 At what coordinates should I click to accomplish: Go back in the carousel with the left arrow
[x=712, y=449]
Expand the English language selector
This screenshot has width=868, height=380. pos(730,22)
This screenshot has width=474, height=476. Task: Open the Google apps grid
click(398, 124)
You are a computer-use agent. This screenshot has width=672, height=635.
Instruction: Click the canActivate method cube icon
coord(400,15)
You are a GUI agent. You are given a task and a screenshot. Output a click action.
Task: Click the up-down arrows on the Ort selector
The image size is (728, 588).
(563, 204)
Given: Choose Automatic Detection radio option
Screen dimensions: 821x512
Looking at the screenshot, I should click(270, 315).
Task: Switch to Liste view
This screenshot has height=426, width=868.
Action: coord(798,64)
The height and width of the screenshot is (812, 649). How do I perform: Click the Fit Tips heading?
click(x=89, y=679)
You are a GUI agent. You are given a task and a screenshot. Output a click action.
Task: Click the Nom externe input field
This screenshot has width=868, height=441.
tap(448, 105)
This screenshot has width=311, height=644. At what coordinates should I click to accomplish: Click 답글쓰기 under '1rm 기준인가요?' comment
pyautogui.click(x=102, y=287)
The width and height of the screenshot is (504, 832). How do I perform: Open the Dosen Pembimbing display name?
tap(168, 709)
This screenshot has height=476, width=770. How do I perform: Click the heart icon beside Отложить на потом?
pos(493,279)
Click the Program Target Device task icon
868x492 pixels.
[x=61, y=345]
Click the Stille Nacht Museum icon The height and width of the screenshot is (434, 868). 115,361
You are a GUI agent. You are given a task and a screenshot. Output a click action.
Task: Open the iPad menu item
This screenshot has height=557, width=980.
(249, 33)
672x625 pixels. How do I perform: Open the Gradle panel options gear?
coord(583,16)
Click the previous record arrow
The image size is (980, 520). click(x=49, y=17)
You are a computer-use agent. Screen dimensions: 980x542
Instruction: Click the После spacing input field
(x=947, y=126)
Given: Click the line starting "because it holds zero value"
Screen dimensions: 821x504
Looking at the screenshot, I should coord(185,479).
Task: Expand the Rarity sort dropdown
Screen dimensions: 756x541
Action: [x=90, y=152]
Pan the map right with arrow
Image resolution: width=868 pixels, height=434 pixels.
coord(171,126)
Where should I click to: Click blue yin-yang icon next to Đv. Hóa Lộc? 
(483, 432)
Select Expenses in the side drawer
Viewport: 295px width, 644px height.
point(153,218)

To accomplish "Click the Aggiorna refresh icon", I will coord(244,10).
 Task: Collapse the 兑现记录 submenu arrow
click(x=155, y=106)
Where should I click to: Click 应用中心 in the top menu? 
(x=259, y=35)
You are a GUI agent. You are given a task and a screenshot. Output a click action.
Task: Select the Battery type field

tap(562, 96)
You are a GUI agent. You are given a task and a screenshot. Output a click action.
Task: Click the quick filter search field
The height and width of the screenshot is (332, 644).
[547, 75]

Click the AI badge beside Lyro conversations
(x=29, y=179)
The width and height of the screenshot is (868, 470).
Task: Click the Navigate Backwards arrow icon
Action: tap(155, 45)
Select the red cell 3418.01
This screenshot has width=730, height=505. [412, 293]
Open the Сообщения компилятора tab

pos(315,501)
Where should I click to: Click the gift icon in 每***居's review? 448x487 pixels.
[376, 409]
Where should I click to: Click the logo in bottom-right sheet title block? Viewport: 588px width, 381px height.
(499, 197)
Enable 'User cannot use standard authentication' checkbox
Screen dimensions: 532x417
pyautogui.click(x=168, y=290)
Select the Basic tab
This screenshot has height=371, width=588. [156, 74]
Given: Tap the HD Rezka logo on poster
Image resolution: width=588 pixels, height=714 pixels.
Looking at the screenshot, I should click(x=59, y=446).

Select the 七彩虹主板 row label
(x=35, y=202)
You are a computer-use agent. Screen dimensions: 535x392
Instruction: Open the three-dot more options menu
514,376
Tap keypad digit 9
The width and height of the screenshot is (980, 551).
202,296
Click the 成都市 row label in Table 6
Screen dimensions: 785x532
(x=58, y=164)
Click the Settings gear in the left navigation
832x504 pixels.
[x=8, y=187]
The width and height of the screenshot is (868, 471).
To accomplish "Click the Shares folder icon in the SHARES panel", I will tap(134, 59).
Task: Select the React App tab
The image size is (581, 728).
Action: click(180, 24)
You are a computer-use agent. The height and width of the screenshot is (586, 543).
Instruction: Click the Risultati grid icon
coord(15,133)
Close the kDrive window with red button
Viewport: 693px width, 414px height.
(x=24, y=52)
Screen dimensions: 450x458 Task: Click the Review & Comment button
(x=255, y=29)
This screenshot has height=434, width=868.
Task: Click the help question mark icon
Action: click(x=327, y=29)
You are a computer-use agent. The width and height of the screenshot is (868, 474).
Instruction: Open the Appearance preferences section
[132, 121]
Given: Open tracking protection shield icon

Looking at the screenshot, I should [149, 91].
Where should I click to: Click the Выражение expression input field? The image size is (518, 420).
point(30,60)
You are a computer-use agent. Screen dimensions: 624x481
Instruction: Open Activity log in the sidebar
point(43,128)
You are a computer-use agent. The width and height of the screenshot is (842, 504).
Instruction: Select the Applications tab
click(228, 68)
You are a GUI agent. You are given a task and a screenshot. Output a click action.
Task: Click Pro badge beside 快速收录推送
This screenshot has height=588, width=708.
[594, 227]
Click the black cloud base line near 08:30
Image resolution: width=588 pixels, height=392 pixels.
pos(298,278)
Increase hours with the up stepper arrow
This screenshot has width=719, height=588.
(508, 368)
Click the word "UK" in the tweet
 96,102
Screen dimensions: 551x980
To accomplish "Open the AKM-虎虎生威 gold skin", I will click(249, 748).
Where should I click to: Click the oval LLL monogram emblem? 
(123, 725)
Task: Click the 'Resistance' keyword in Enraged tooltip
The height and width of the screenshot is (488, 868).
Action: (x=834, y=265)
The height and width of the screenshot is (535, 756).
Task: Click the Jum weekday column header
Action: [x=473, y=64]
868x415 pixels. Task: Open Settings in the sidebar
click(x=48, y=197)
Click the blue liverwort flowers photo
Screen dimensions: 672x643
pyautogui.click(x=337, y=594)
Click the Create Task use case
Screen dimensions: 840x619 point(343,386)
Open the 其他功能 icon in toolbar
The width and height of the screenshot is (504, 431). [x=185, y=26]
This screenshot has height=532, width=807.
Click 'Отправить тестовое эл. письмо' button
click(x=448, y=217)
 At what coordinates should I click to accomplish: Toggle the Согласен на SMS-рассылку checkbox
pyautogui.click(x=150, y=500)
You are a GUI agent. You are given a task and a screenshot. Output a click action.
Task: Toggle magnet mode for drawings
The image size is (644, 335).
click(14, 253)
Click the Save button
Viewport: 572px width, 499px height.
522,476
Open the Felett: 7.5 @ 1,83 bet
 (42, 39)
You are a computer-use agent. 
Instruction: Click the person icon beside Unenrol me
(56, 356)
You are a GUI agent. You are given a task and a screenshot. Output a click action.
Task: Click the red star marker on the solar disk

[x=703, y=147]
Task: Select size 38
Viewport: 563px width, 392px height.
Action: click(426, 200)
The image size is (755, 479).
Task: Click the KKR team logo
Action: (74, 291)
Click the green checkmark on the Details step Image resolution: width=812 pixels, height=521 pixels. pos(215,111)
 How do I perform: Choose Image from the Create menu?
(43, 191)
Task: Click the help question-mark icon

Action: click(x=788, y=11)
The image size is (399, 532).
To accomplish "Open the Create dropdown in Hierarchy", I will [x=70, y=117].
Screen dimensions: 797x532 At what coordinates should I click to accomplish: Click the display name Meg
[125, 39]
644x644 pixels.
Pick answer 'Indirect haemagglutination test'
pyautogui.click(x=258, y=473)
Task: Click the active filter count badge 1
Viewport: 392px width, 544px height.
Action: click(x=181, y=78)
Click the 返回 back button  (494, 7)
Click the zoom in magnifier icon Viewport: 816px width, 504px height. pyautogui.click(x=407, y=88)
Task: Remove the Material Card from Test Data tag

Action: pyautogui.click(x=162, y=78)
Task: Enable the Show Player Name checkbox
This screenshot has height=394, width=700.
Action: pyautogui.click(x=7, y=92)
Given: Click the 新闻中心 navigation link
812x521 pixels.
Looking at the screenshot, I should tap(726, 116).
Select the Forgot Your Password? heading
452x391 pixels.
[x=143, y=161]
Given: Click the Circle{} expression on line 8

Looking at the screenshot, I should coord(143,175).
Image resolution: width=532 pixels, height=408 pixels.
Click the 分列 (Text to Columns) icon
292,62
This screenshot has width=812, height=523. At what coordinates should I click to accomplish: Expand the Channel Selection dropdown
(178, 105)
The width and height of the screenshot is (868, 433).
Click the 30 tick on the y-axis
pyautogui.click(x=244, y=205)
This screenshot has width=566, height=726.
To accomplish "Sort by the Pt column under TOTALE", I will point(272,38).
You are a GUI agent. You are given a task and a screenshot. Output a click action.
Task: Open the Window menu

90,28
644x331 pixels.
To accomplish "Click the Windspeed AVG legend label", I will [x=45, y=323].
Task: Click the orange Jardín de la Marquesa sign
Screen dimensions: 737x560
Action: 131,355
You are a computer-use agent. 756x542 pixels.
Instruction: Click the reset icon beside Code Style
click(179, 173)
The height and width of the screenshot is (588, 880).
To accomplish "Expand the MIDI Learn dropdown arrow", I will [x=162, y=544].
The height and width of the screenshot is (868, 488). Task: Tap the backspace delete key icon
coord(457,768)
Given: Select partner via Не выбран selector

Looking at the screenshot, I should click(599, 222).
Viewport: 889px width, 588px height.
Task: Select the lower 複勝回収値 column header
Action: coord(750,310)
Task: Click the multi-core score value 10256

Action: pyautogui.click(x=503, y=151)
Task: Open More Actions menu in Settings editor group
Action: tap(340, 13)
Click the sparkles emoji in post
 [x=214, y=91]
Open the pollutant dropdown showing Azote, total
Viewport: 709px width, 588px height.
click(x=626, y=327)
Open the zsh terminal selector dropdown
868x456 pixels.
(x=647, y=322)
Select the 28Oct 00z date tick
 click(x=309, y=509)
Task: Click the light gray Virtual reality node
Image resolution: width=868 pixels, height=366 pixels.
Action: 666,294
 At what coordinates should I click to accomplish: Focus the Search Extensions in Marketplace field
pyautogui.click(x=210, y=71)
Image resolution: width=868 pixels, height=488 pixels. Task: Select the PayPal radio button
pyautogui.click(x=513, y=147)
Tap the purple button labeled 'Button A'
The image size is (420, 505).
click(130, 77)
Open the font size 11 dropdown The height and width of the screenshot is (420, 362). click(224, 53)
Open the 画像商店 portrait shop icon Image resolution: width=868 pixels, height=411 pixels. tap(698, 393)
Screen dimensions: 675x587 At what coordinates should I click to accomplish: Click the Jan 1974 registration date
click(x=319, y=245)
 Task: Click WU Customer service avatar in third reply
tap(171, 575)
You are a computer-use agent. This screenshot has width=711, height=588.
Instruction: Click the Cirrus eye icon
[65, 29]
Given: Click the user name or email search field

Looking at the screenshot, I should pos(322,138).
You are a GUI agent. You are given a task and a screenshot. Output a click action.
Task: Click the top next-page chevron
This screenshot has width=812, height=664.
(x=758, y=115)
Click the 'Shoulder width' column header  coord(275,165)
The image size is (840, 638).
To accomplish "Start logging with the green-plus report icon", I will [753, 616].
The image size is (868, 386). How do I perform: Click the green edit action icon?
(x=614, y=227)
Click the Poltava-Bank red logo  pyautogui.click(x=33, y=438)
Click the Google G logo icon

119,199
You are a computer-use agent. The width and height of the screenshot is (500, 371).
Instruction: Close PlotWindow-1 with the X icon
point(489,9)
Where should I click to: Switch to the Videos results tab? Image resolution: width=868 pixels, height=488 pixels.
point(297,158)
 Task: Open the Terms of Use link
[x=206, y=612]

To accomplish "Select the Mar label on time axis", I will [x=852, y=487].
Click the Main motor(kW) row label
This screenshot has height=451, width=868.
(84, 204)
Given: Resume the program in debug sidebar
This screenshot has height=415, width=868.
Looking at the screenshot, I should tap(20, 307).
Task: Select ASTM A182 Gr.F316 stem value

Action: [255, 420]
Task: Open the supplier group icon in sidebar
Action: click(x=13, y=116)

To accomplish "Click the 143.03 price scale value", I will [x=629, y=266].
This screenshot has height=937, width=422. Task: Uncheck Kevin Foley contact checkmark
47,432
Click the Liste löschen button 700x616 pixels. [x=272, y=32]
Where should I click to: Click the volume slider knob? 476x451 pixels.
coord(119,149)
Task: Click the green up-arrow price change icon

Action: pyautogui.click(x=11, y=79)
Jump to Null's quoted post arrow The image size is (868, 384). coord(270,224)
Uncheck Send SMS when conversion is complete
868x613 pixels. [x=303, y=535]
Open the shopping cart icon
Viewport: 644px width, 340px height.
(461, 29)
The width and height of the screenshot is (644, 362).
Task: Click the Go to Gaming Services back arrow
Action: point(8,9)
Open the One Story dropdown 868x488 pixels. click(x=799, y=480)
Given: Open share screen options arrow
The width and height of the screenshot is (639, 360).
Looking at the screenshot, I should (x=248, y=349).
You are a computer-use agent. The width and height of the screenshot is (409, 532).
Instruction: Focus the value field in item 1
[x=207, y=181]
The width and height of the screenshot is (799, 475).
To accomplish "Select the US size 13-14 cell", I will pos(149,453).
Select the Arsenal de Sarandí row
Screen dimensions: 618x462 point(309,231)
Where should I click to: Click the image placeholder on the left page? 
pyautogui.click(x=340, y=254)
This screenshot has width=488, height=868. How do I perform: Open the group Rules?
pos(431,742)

----

* WORK INSTRUCTIONS
Which lines of the data contain the string "filter"? Copy each of them.

* REPLY
Task: Click the quick filter search field
Task: Click the active filter count badge 1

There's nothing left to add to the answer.